CreatureBox: An Obstacle Avoidance Evolutionary Simulation
OSS:go:MLJanuary 2nd, 2016
CreatureBox is a simple evolutionary obstacle avoidance demo I wrote inspired by studio otoro’s awesome creatures avoiding planks. I wanted to build something similar for fun and try out golang’s Go mobile project as well, so over the break between semesters I took a little time to write one.
gomobile
The first thing I did was get gomobile up and running, and create a basic main loop to handle events and draw a
quad to the screen during paint events.
One interesting effect of using gomobile is that CreatureBox should work on Windows,
OS X, Linux, Android, iOS, etc, which is pretty cool.
The library and tooling provide a common ground with a portable event model
and opengl access provided for you. I have only tested on OS X El Capitan and Android Marshmallow,
but it seems to work well, and it’s really nice to have the mobile code running on desktop and mobile without an emulator.
On the bad side, I couldn’t find a good method to attain a vsync like refresh rate, all of the continuously updating
pure go demos in the gomobile repository simply create a new paint event at the end of the previous paint event, which
causes the app to use excessive processing time on my laptop. My “solution” was to call time.Sleep()
on desktop at
the end of each paint event in order to throttle the processor time used.
The gomobile tooling was definitely very interesting, but pure go apps are definitely still a little rough around the
edges. I think it made a pretty resaonable compromise in this case, and it made focusing on the simulation logic very
straight-forward.
The Simulation
The next thing I did was layout the project structure, divided into the application layer, the simulation, and the simulation further divided into the simulation logic and the “Brain” logic.
The simulation uses llgcode’s awesome draw2d package to draw each frame to a fixed size canvas in order to simplify a number of things. In particular this allowed me to detect collisions and perform raycasts by traversing the canvas’s pixels after drawing the background, walls, and obstacles. Any location with a non-background colored pixel is then obviously a wall or an obstacle, and in this case I intended to treat them the same, so this is allowed me to cheaply and easily implement “killing” creatures that touch a wall or a moving obstacle.
“Brains”
I then implemented the “brains” for the creatures, mimicking the design described in the studio otoro blog post. Each creature has a fully connected two layer (input and output) neural network. Most of the outputs are recurrent like the studio otoro demo. Each creature receives a number of “distance to edge or obstacle” inputs in evenly distributed directions about them as well as the previous output for the recurrent nodes, and produces a turn and move output used for turning left/right and moving forward/backwards every frame. These are then scaled, and applied.
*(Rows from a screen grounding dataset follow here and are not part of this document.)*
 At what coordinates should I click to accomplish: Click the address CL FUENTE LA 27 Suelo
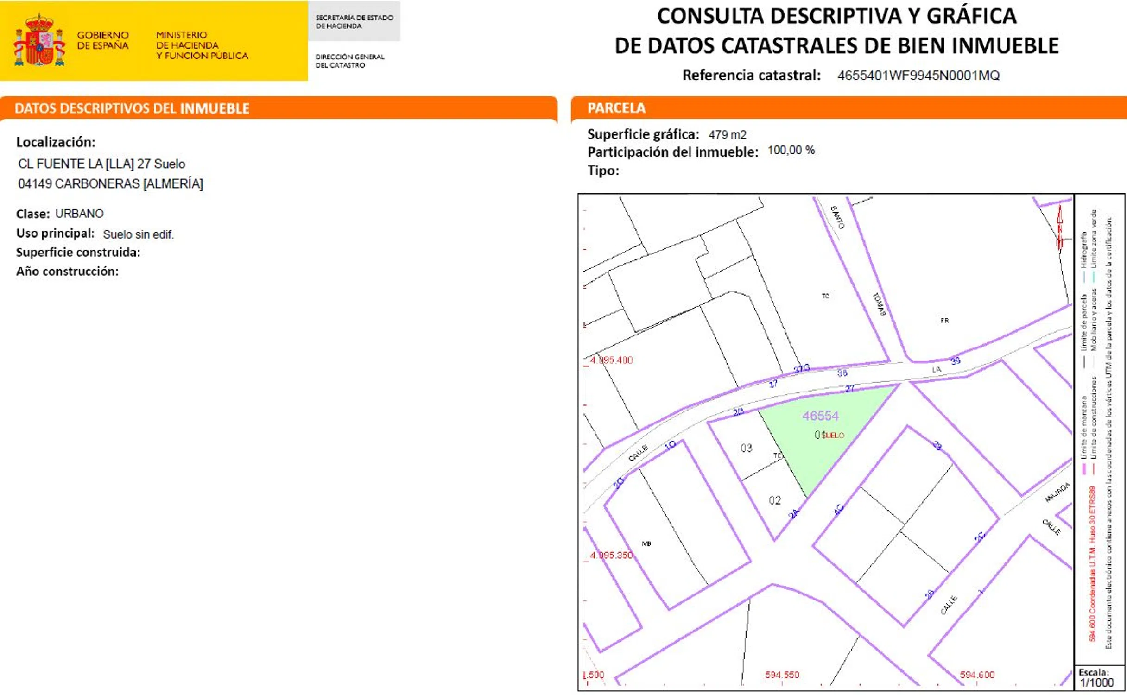click(x=101, y=164)
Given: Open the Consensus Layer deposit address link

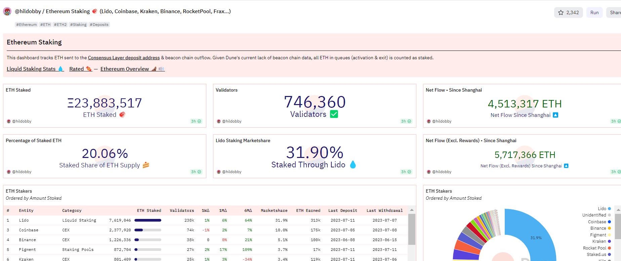Looking at the screenshot, I should 124,58.
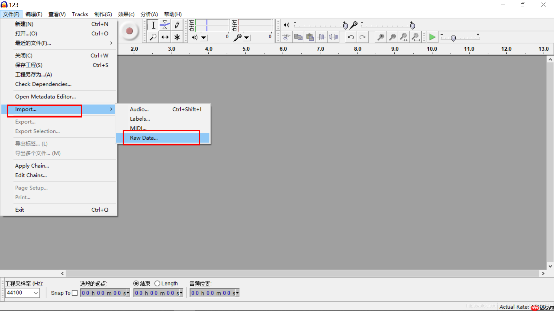Screen dimensions: 554x311
Task: Select the Length radio button
Action: click(x=157, y=284)
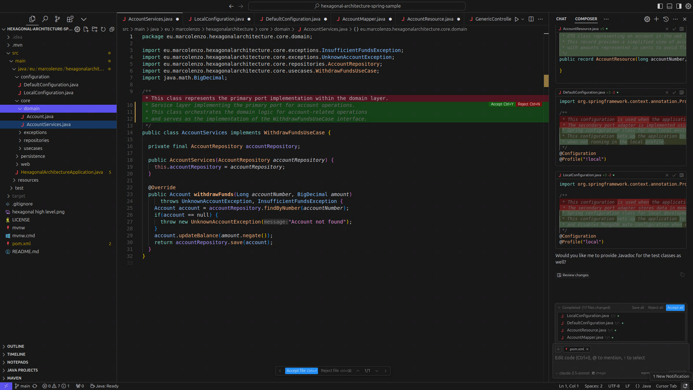The width and height of the screenshot is (693, 390).
Task: Click the Split Editor Right icon
Action: click(531, 19)
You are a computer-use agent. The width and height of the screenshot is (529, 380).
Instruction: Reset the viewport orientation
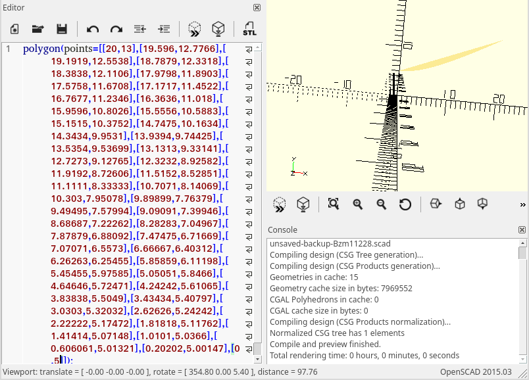point(405,204)
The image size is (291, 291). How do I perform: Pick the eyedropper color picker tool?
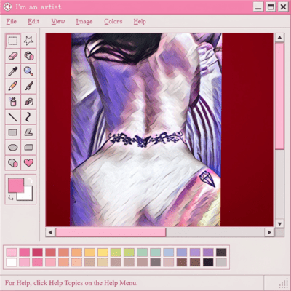pyautogui.click(x=13, y=71)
You can see which way a creature is facing by the white dot drawn on them towards their current “forward” direction.
Evolution
Lastly I implemented the key component (evolution) by adding logic to track the number of frames each creature has been
“alive” for, storing the weights of the best creatures. I also performed a finalpass over the logic to optimize things
a little bit (mainly minimizing un-necessary allocations).
Every n-th frame a number of new creatures are spawned, some of which have brain patterns cloned from the all time best
creatures so far, some with a combination of two of the best, and some purely random. Eventually creatures better at
staying alive will become more common but there will always be purely random creatures. Creatures do not “breed” or
“grow” like the studio otoro demo, but they do have a “frames alive” score used to determine which brain patterns
perform best, and the best are spontaneously reproduced each cycle.
The color of each creature is based on the average of their brain weights divided into 3 chunks for the RGB channels allowing some limited visualization of similarity between creatures (“clones” will be the same color for example).
Wrap-Up
All told, this project was pretty fun to work on.
Here’s two a gifs of the result running on my laptop (the second gif has more evolved creatures):
I posted the project to my twitter before I wrote this post and received a kind reply from @hardmaru of studio otoro:
@BenTheElder nice implementation of creatures-avoiding-planks in golang. Have you thought abt using q-learning n-nets rather than evolution?
— hardmaru (@hardmaru) January 2, 2016
I may just have to explore that for my next project (I replied back).